----- Supplied data -----

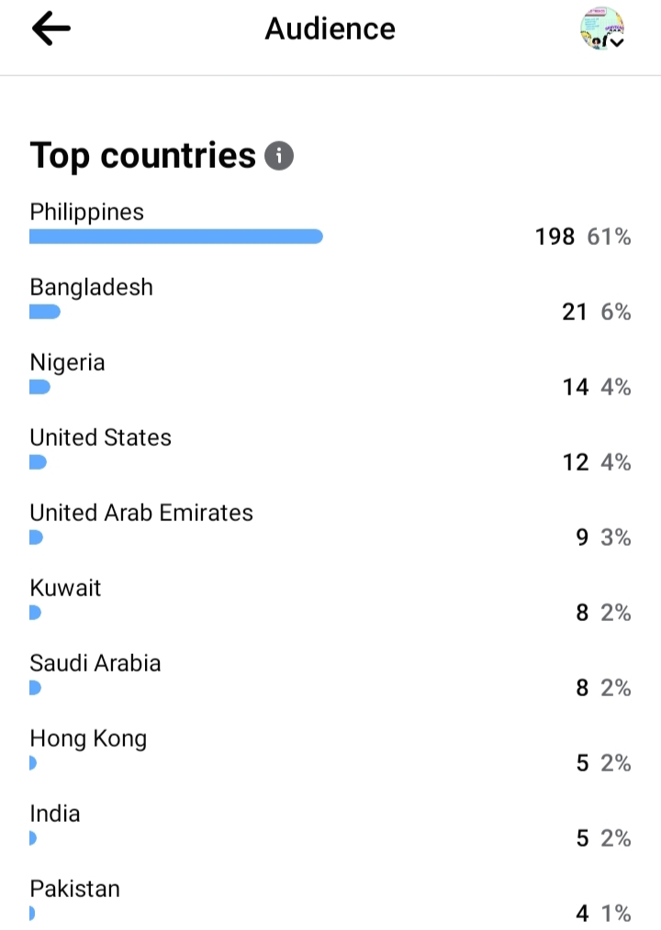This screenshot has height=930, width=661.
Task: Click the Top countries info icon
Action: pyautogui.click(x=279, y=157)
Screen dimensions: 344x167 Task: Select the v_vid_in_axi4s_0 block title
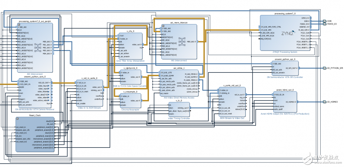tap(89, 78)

-----

From the line containing "Screen dimensions: 344x167" through the last line of the data above, write out every line word for word, and nothing else. Do not include the pictures.

Screen dimensions: 344x167 Task: Select the v_vid_in_axi4s_0 block title
tap(89, 78)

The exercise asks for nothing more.